Siamo ora in un bel locale dentro le mura di Finalborgo, uno dei luoghi tra i più belli dell'entroterra finalese. Domando come sia cambiato oggi Finalborgo, il centro ricettivo per eccellenza per chi viene a scalare a Finale. È nato anche un nuovo grande movimento, quello della MTB e della bici. Cosa ne pensi? “Finalborgo è meta ormai indiscussa per l'outdoor a livello europeo, e ormai anche a livello mondiale. Negli ultimi 10 anni si è sviluppata tantissimo la presenza della mountain bike, così come era accaduto negli anni '90 con i climbers. Ovviamente, di pari passo, sono aumentati anche i locali come bar, ristoranti, strutture ricettive in genere e negozi di articoli sportivi specializzati. Personalmente ne sono felice: il divertimento attraverso discipline sportive è sempre positivo e soprattutto crea lavoro per intere famiglie, permettendo alle attività commerciali di sopravvivere e rinnovarsi.”

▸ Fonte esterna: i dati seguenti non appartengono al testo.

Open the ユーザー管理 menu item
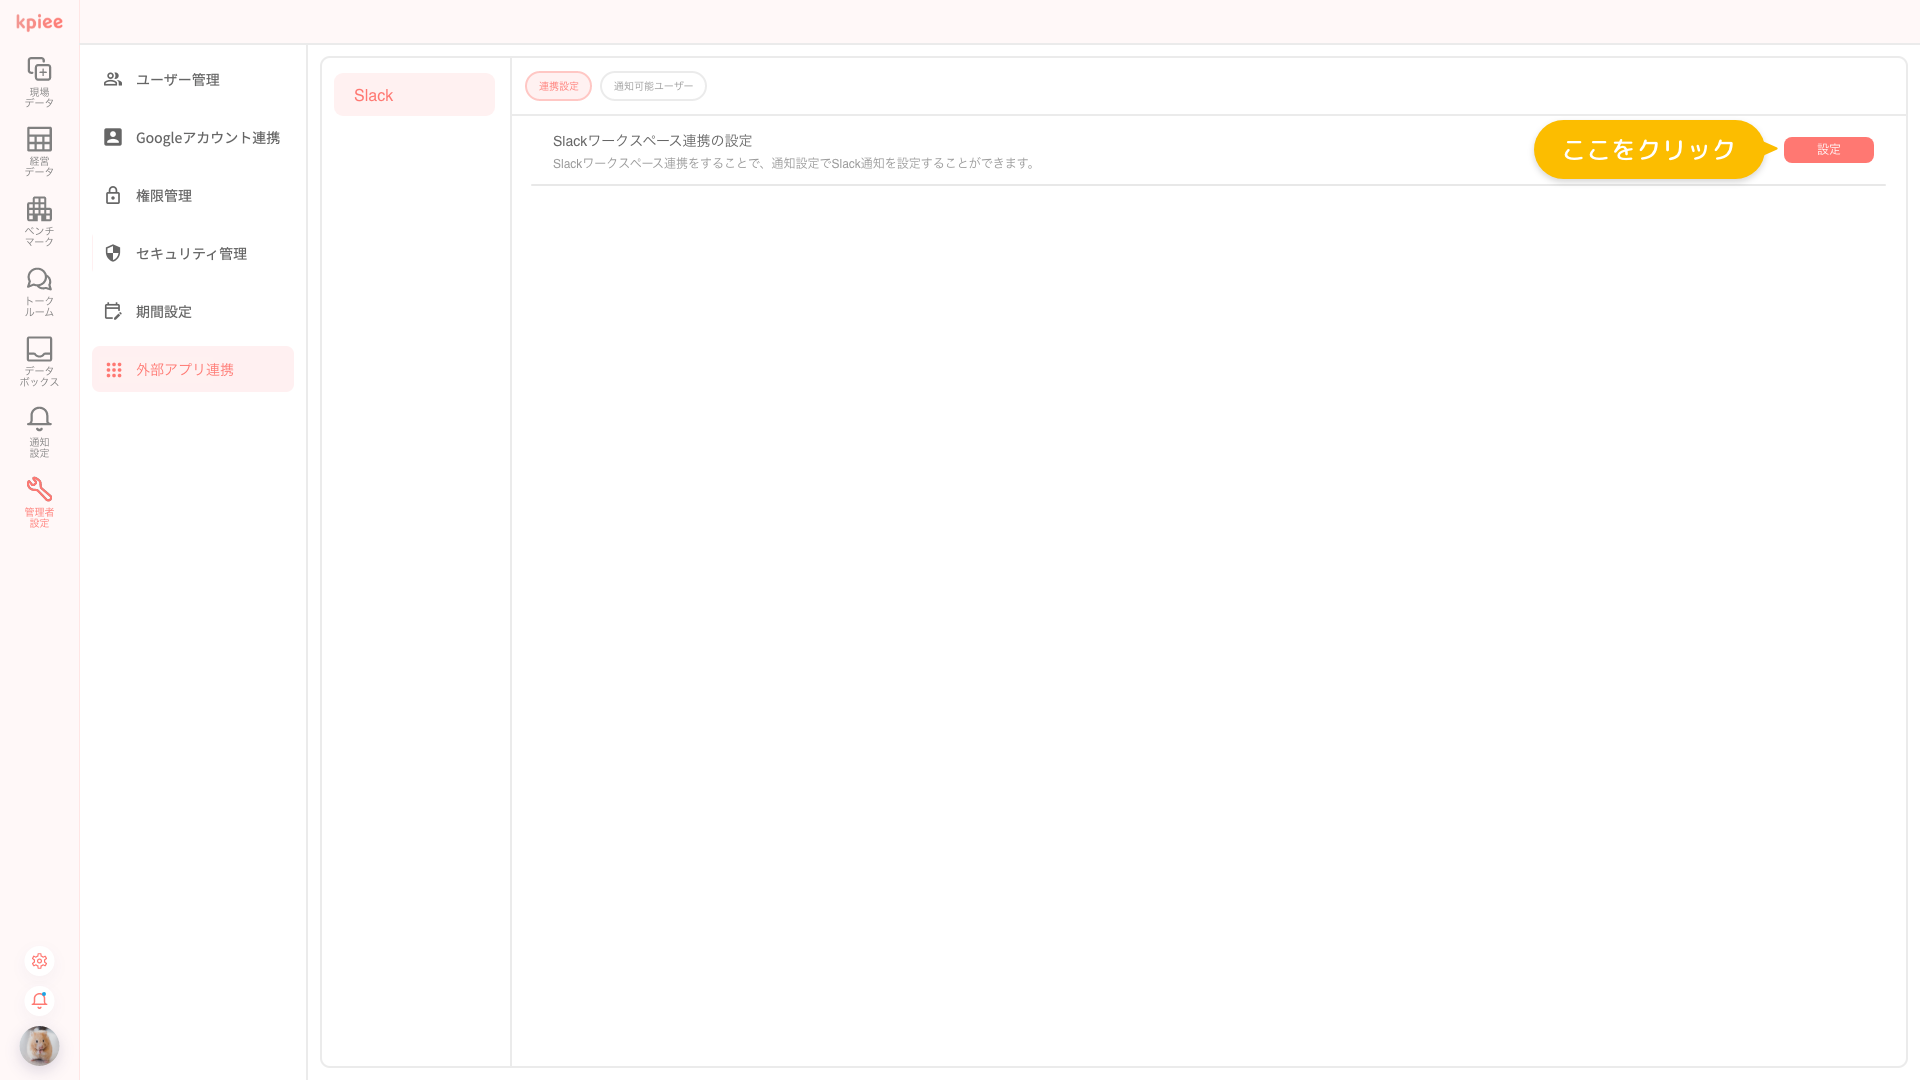 [177, 80]
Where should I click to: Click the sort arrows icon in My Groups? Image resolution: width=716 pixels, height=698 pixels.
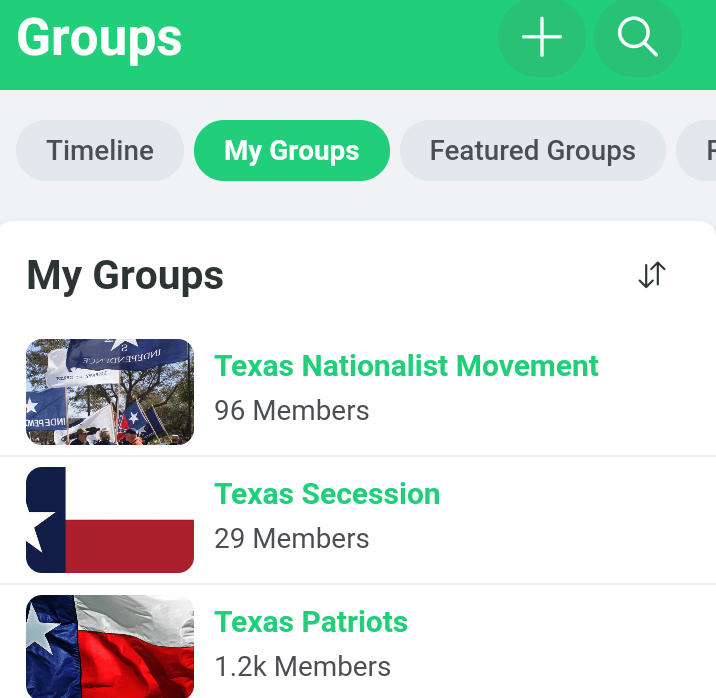pyautogui.click(x=651, y=275)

Si è fatto tardi e l'ultima curiosità è d'obbligo: hai in serbo nuovi progetti e nuove chiodature? Oppure Finale Ligure sta ormai esaurendo la sua vena di pietra scalabile? “Sono 9 anni, con alcune piccole "pause", che mi dedico all'espansione di Casa del Vacchè, dove siamo stati oggi. Attualmente ci sono una settantina di tiri, ma c'è ancora davvero molto spazio per tracciare nuove belle linee su un'eccellente qualità di roccia. Spero finalmente di terminare i lavori a marzo di quest'anno, dedicandomi poi ai ritocchi. Finale Ligure comunque non finisce mai di stupire e piccole gemme spuntano sempre, come ad esempio la Falesia della Madonna, nella valle di Rian Cornei. Ci sono poi due falesie che sarebbero ancora da richiodare e dove il potenziale di espansione è assai elevato: il Konvento e la Bastionata centrale di Boragni. Saranno necessari chiodatori con tanta passione e tempo a disposizione per completarle, specialmente per quanto riguarda Boragni, dove la parete, molto vasta, si presta anche alla chiodatura di nuovi itinerari multipitch.”

Ci salutiamo in una fredda serata di fine gennaio, pronti a lavorare sul video che racconterà tutto di questa bella chiacchierata. Quindi a presto e buone arrampicate sulla Pietra di Finale.